A gerente Ocupacional do Caps, Simone Matias, apresentou o histórico da jovem, tendo em vista que o caso clínico deve ser mantido em sigilo. "A gente está com a jovem desde abril e em momento nenhum esse cuidado foi descontinuado nem pra ela e nem para a família. Desde lá que a gente vem fazendo várias investidas para cuidar da jovem. O Caps não tem o poder de tirar uma criança ou adolescente para abrigo, nosso papel é o cuidado e, diante disso, em todas essas instâncias é fazer as notificações, e a medida que a gente não conseguia prestar o cuidado de forma necessária, acionamos os parceiros para fazer as notificações". 

A representante em saúde mental do Distrito Sanitário V, Mônica Lima, destacou que a jovem segue sendo cuidada pelo Caps antes e depois da denúncia. "Inclusive hoje a mãe dela foi ouvida terapeuticamente. Esse Caps sempre deu suporte e dará. A gente tem uma equipe ética, competente que há 15 anos trabalha com esse público". 

Por sua vez, o vereador Joselito Ferreira (PSB) demonstrou preocupação com o estado da jovem. "A minha preocupação como parlamentar é a gente encaminhar como é a situação, porque a família fala que foi lá e viu a irmã que estava há três dias sem se alimentar, sem medicação e sem banho. O Distrito está dizendo que ela está tendo um bom atendimento. A minha preocupação é que se resolva o que seja melhor para a jovem, porque isso mexe com a família toda". 

O assessor de Joselito Ferreira e integrante da Comissão de Defesa da Criança e do Adolescente da OAB/PE, Geraldo de Azevedo, destacou que, em via de  regra, o acolhimento institucional é exceção. "Só se adota  quando não for mais possível nenhuma outra medida, quando se esgotam as maneiras da criança permanecer na família ou até com alguém que tem grande afinidade afetiva. É importante que a Câmara, como órgão fiscalizador do Executivo, monitore essas políticas, não que tenha havido falha nos setores. Se houver possível falha no cumprimento do dever familiar dos pais e da família, vai ser avaliado pelo Ministério Público e Judiciário. É importante que a discussão continue e que essas políticas sempre sofram maturação constante. Já encaminhei [o caso] para a Comissão [da OAB] e nos colocamos à disposição para o que for preciso". 

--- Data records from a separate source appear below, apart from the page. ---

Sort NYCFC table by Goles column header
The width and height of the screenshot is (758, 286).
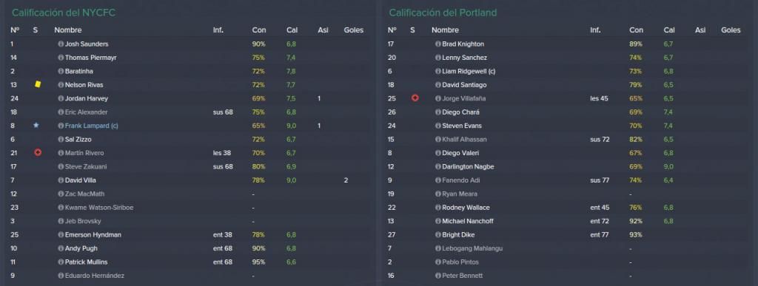point(353,30)
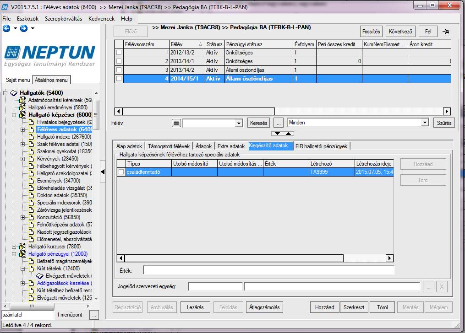Viewport: 465px width, 333px height.
Task: Click the down triangle panel splitter
Action: pos(277,134)
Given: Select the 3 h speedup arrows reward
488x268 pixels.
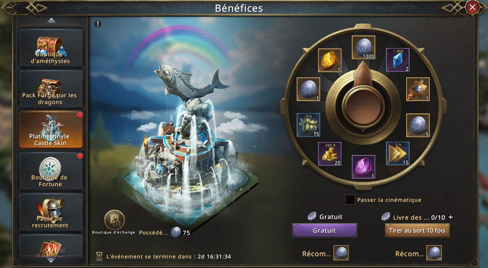Looking at the screenshot, I should 398,154.
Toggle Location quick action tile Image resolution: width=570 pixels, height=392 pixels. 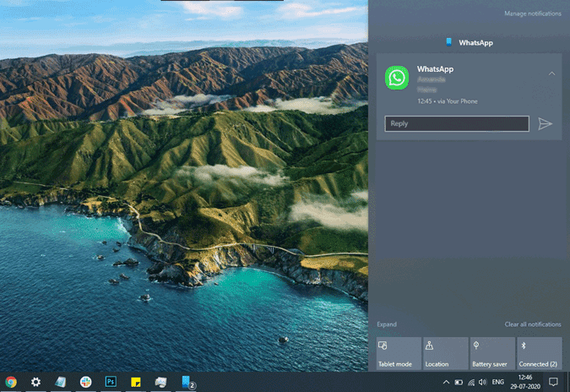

Projetos distribuídos - Além da discussão sobre o caso da adolescente, a Comissão de Direitos Humanos e Cidadania distribuiu sete projetos de lei Ordinária e aprovou um projeto de resolução. Trata-se do projeto de resolução de número 25/2021, de autoria de Osmar Ricardo,  que institui, no âmbito da Câmara Municipal do Recife, a "Frente Parlamentar em Defesa da Cidadania LGBTQIA+". 

Também foram distribuídos  sete proposições entre os membros do colegiado para análise posterior. Três são projetos de lei Ordinária de autoria de Michele Collins: o de número 344/2021, que garante o direito das denominações religiosas situadas no município do Recife de não efetuar casamento ou cerimônia religiosa que viole as suas crenças e dá outras providências; o 376/2021, que dispõe sobre a disponibilização de cadeiras de rodas nos Órgãos da Administração Direta e nas entidades da Administração Indireta do Município do Recife, e o de número 377/2021, que dispõe sobre o desenvolvimento de ações que visem à utilização de recursos de tecnologia assistiva para os alunos com deficiência ou doença rara, nos estabelecimentos de ensino da Rede Pública do Município do Recife, e dá outras providências.

Além desses, foram distribuídos os projetos de número 370/2021, de Ivan Moraes, que institui a gratuidade (Passe Livre) no sistema de transporte público coletivo para pessoas de baixa renda portadoras do Vírus da Síndrome da Imunodeficiência Adquirida (HIV/AIDS); o de número 374/2021, de autoria da vereadora Dani Portela (PSOL), que dispõe sobre a proibição de homenagens, por meio da utilização de expressão, figura, desenho ou qualquer outro sinal relacionado à escravidão ou a pessoas que especifica, por pessoas físicas e pessoas jurídicas de Direito Privado; o projeto de lei Ordinária 381/2021, também de Dani Portela, que dispõe sobre a proibição de homenagens a violadores de direitos humanos no Município do Recife. E o projeto de número 386/2021, de autoria coletiva das vereadoras Dani Portela e Liana Cirne (PT), e dos vereadores Ivan Moraes, Jairo Britto (PT), Luiz Eustáquio (PSB), Osmar Ricardo (PT), Rinaldo Júnior (PSB), que institui o “Estatuto da Igualdade Étnico-Racial” no município.